Aunque hay una gran variedad de razas de gatitos en Colombia, hay tres que son predominantes: los gatos criollos o mestizos, que pese a no ser “raza pura” terminan siendo la más común en el país y los más adoptados de la calle.
Por otro lado, los bengala tienen su atractivo en su pelaje tipo leopardo y carácter activo, mientras que los persa son populares por su pelaje largo y un aspecto elegante; estos pueden ser más tranquilos y afectuosos.
¿Cómo preparar su hogar para la adaptación de un gato?
Tomar la decisión de adoptar un animal doméstico puede ser una tarea difícil, pero al momento de decidirse es importante contar con algunos pasos para una buena adaptación. En el caso de los gatos, se convierte en un momento sensible, ya que ellos son extremadamente cuidadosos con los cambios.
Antes de llevarlo al hogar, es importante habilitar un espacio tranquilo y exclusivo donde se encuentren todos sus elementos, como cama, plato, comida y agua, arenero y juguetes.

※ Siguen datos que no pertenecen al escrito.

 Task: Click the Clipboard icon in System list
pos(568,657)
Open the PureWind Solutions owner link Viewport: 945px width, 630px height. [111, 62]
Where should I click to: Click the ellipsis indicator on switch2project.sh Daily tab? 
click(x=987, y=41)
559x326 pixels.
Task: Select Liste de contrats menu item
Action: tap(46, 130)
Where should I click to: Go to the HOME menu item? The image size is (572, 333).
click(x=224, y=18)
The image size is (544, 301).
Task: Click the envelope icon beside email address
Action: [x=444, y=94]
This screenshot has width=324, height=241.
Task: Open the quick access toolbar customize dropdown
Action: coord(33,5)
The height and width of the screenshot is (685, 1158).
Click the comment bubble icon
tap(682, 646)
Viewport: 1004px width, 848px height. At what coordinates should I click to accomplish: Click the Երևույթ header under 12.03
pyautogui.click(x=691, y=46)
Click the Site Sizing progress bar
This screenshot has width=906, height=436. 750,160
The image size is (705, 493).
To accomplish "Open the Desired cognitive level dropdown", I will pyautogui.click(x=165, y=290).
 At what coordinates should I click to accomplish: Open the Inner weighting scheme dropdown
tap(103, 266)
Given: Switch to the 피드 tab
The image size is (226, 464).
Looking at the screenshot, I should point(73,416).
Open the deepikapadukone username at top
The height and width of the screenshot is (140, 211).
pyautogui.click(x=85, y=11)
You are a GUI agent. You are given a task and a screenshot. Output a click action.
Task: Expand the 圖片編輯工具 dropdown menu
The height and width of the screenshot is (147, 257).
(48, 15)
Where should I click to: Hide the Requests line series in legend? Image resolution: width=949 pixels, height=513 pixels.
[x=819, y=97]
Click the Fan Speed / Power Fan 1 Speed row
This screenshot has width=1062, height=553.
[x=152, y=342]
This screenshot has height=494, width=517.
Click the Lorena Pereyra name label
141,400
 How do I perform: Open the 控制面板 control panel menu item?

Asimismo, limitar su acceso al resto de la casa puede generar menos estrés y favorecer una adaptación gradual; no olvide asegurar ventanas, balcones y retirar plantas u objetos que puedan ser peligrosos.
Los especialistas también destacan el uso de feromonas con esencias florales y juguetes interactivos que puedan ayudar a su bienestar emocional.

Es relevante destacar que la etapa en la que se encuentra el gato también va a ser fundamental, pues sus necesidades varían. En el caso de los gatitos o cachorros se requiere una alimentación específica que les aporte energía y nutrientes. También es importante mantener juegos estructurados que estimulen su aprendizaje y realizar visitas tempranas al veterinario para iniciar el plan de vacunación y desparasitación.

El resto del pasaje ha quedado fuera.